Stored items

········

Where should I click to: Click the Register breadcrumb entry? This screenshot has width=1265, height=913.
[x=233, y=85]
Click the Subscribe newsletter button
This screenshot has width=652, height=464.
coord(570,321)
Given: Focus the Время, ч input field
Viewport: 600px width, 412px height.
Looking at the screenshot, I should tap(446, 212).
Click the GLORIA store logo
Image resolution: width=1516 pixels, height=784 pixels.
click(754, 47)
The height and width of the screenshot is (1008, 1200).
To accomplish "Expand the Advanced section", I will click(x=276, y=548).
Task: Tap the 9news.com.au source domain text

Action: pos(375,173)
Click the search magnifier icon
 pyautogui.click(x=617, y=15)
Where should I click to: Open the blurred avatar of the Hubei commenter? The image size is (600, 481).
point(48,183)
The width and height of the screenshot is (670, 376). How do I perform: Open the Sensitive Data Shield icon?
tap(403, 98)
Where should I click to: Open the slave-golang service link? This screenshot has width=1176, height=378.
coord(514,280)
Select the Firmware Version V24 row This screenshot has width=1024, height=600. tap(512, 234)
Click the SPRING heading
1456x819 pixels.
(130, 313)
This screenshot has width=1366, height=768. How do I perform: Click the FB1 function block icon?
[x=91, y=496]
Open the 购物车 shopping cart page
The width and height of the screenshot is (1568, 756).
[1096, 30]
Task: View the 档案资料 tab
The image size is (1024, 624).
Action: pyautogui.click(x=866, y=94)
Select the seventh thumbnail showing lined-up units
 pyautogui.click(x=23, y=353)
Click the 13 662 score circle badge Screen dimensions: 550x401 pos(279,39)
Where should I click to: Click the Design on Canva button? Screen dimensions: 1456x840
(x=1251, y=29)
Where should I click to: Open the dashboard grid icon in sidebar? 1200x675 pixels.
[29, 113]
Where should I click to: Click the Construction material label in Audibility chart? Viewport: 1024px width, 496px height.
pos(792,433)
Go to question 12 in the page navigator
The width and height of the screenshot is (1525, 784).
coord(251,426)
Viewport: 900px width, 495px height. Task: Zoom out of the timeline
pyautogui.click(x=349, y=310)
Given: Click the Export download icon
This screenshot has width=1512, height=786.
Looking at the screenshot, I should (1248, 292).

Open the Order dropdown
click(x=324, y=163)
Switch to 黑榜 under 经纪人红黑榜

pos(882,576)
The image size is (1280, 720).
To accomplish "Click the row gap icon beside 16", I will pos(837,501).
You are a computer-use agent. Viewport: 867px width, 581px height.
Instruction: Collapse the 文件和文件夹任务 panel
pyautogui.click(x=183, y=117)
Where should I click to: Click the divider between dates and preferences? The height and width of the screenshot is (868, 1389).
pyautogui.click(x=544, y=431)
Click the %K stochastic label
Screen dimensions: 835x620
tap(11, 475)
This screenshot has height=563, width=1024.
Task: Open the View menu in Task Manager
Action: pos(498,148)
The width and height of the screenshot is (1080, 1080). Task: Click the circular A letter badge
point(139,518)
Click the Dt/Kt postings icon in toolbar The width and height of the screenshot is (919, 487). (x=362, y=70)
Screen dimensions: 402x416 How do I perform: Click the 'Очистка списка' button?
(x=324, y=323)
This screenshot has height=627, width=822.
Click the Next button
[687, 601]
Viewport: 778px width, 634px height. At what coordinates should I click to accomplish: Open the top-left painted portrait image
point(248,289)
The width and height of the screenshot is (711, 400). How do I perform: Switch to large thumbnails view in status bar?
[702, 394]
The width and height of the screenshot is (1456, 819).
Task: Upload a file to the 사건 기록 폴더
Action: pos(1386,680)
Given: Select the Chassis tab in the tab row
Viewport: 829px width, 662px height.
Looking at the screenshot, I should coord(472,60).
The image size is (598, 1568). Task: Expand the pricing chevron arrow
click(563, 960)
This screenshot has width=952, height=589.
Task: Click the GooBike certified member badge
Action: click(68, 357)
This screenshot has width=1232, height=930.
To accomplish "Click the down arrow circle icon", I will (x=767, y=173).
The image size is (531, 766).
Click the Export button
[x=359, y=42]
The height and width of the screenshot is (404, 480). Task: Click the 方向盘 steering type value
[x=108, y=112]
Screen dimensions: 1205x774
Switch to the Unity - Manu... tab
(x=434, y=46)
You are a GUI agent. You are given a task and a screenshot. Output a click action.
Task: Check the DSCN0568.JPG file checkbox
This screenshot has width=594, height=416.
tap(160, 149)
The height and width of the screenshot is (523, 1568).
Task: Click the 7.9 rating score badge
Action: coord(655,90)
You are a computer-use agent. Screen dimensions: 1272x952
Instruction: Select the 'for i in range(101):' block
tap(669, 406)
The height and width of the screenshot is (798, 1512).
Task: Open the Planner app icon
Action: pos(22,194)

········

§ **What to work on**:
Determine how many lines in the records include the string "will". Only that number should be given.

§ **The completed task**:
3